The trip up to the plantation was very long and up some really steep and narrow roads (yes all paved), Hilda who was our tour guide did a great job of pointing out various sites along the way. I was really glad to have Hilda driving, because I’ve driven up those same narrow curvy mountain roads to the organic farm Cielo Verde in the mountains of Mayaguez where we buy produce and did such a bad job last time that my mother swore off ever going up the mountain again (so needless to say she wasn’t amused when she agreed to accompany me on this tour and was forced to another drive up the mountain).
Once we reached our destination at Hacienda Palma Escrita (Cafe la Casona) in the mountain town of Marias we were treated to an extremely informative tour about the production of coffee. This Hacienda is a working hacienda and harvests coffee about 7 months out of the year.
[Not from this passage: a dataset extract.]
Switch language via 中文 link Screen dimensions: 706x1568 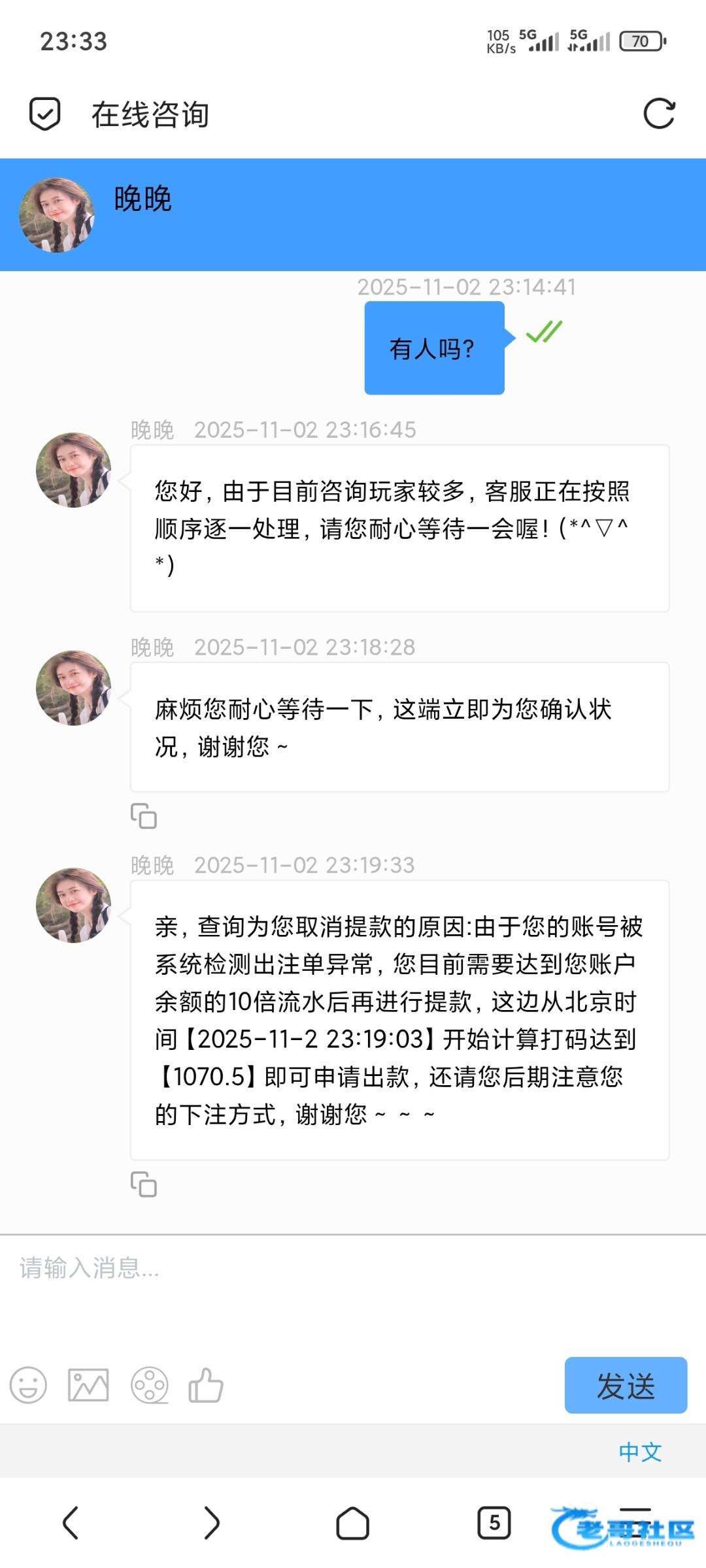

We got to see Arabica coffee growing on the trees, then we got to see the actual production facility, as well as the coffee beans in various stages from raw to roasted…it was really interesting, and I had no idea that after you peeled off the skin the coffee had to be cleaned, dried and roasted. The process was really intricate. I also got to understand how much the flavor of coffee is influenced by weather, ratio of sun to shade, temperature, precipitation and handling/production methods. It was almost as detailed as deciphering the different nuances in vintages of wine!
A tasting at the hacienda further confirmed the level of complexity of the coffee production process, there is a difference in depth of flavor from coffee brewed from 100% arabica beans and coffee brewed from a mix of arabica and robusta beans (robusta beans are considered less desirable than arabica but still yummy to me)…also different harvests produced subtly different flavors. I was in coffee heaven. This coffee was strong, but slightly sweet and smooth as silk. It was possibly the best coffee I’ve ever had! I told the owner that I own a Bed and Breakfast, Catskill Maison, and that I would be very interested in featuring her coffee on our breakfast table as well as in our wine bar once it’s constructed. I am so excited to have made this contact, we are incredibly committed in supporting local farmers and their products whenever possible, and there are clearly no coffee plantations in the Catskills, to have the ability to feature coffee from a local farmer, that is freshly harvested is a dream come true. Look for different blends from Cafe Casona produced specifically for Catskill Maison in the near future…this isn’t coffee that you can get from your local grocery store!